The council behind a controversial private rental sector licensing scheme is trying to justify its introduction on health and safety grounds.
On August 1 Nottingham council introduced a new selective licensing regime covering an estimated 32,000 privately rented homes; this is an estimated 91 per cent of all rental properties making it the second scheme in the UK outside of London according to some industry experts.
The scheme has received a hostile reception from landlords and, reportedly, a low take up so far – but now the council has issued a statement justifying it as a means of helping tenants faced with what it calls “bad landlords.”
The authority says that last year it carried out 280 enforcement actions in the form of legal notices against landlords due to poor conditions.

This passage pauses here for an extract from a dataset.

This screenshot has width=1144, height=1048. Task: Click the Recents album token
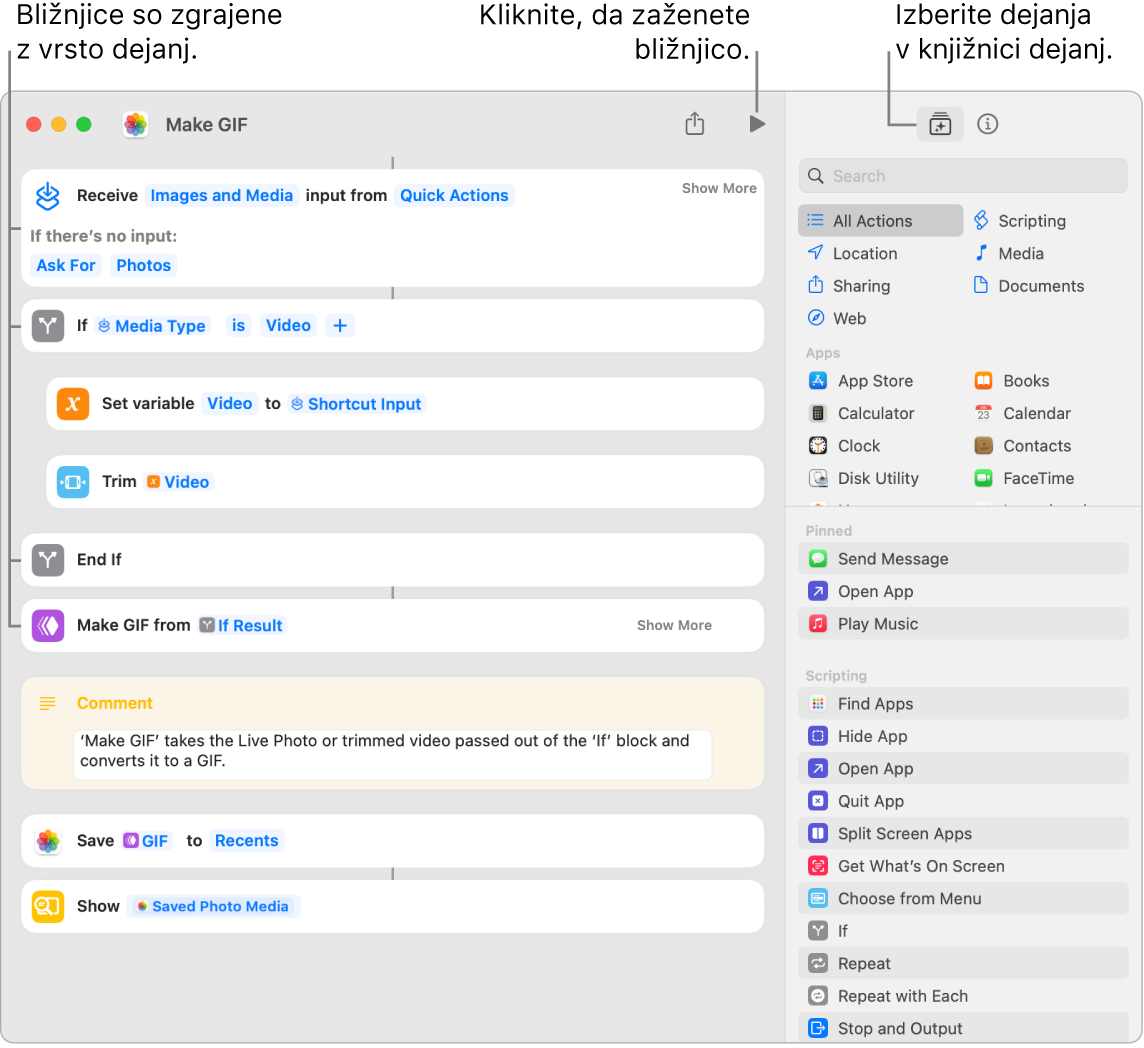pyautogui.click(x=246, y=841)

“I’ve been in this job for 20 years and the most common thing we see is issues around fire safety. Not only do we see properties with no smoke detectors, but also with poor means of escape or a lack of doors” explains Steve Matthews, principal environmental health officer in the council’s ‘Safer Housing Team’.

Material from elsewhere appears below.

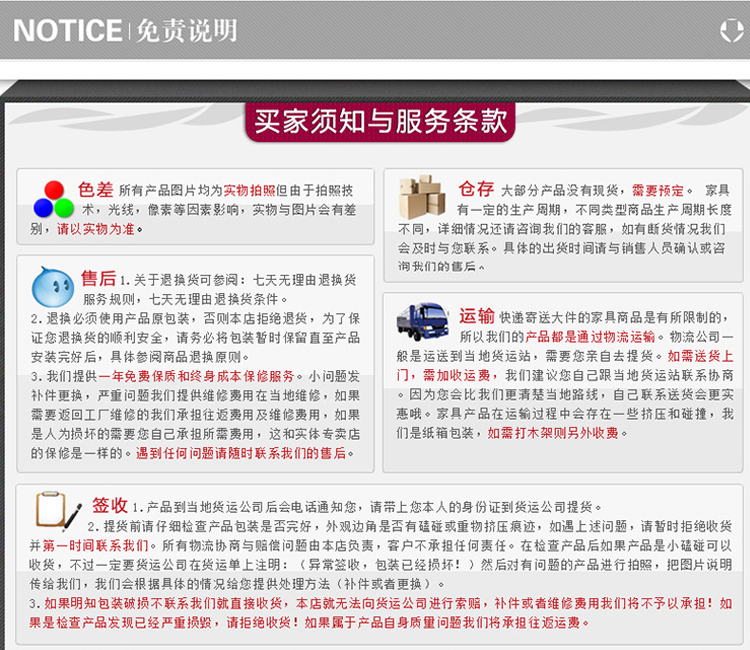
Task: Click the NOTICE header text
Action: pos(67,30)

“In a recent case tenants who were desperate for housing moved into a property where the kitchen had been completely ripped out with the promise from the landlord that a new kitchen would shortly be fitted – it never was. There were no food storage facilities or cooking facilities and the ceiling had come down. It was a treacherous situation which we quickly got the tenants out of by issuing an emergency prohibition order” he continues.
“I’ve also seen a lot of properties with no hot water or heating. This can be because of failure to maintain equipment but also refusing to do anything when equipment is faulty.

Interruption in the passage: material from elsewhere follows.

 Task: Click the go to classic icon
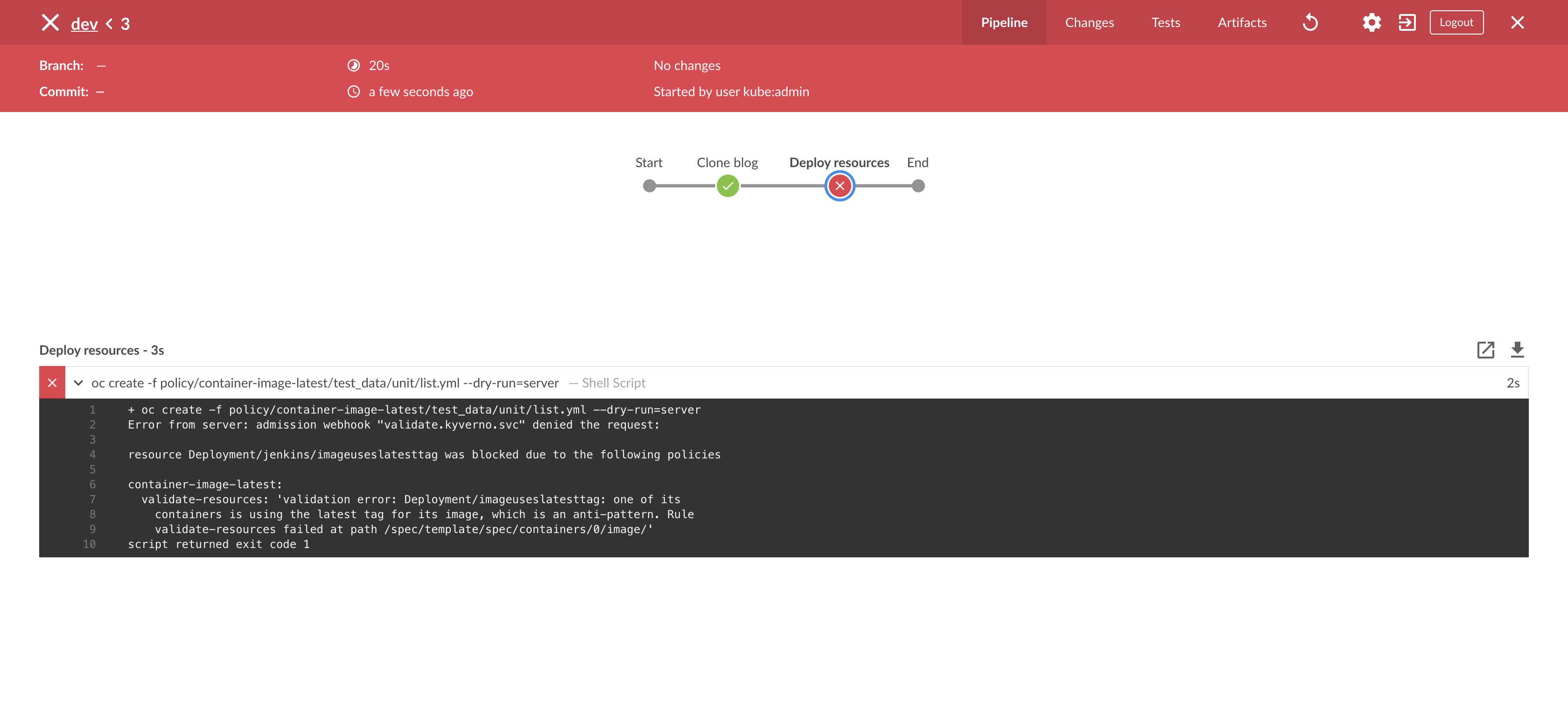1407,22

These issues, as well as numerous other ones I have come across, not only put the tenants at risk but also the property and the neighbours.”
One of the politicians behind the scheme, councillor Jane Urquhart, claims the new licensing means tenants “will now be clear on what is expected of their landlord in terms of property management and standards.”
She says: “By providing a clear set of guidelines, which all landlords need to meet, the scheme will help prevent bad landlords cut corners or ‘undercut’ good ones, creating a level playing field for all. This is good news for good landlords who are operating legitimately and complying with the law, as Nottingham’s reputation for providing quality housing increases.”
The licence fee costs £480 or £780 depending on accreditation. The council insists it is not making a profit from the licensing, income from which “goes towards the cost of setting up, operating and delivering the scheme.”
“We believe that the licence fee should not lead to landlords increasing rent but recognise that some landlords may choose to do this. The council has worked hard to offer lower fees to accredited landlords, with savings of £300 on the licence applications fee. If landlords do increase rents, this should be following the correct legal procedures and should not exploit this opportunity” warns Urquhart.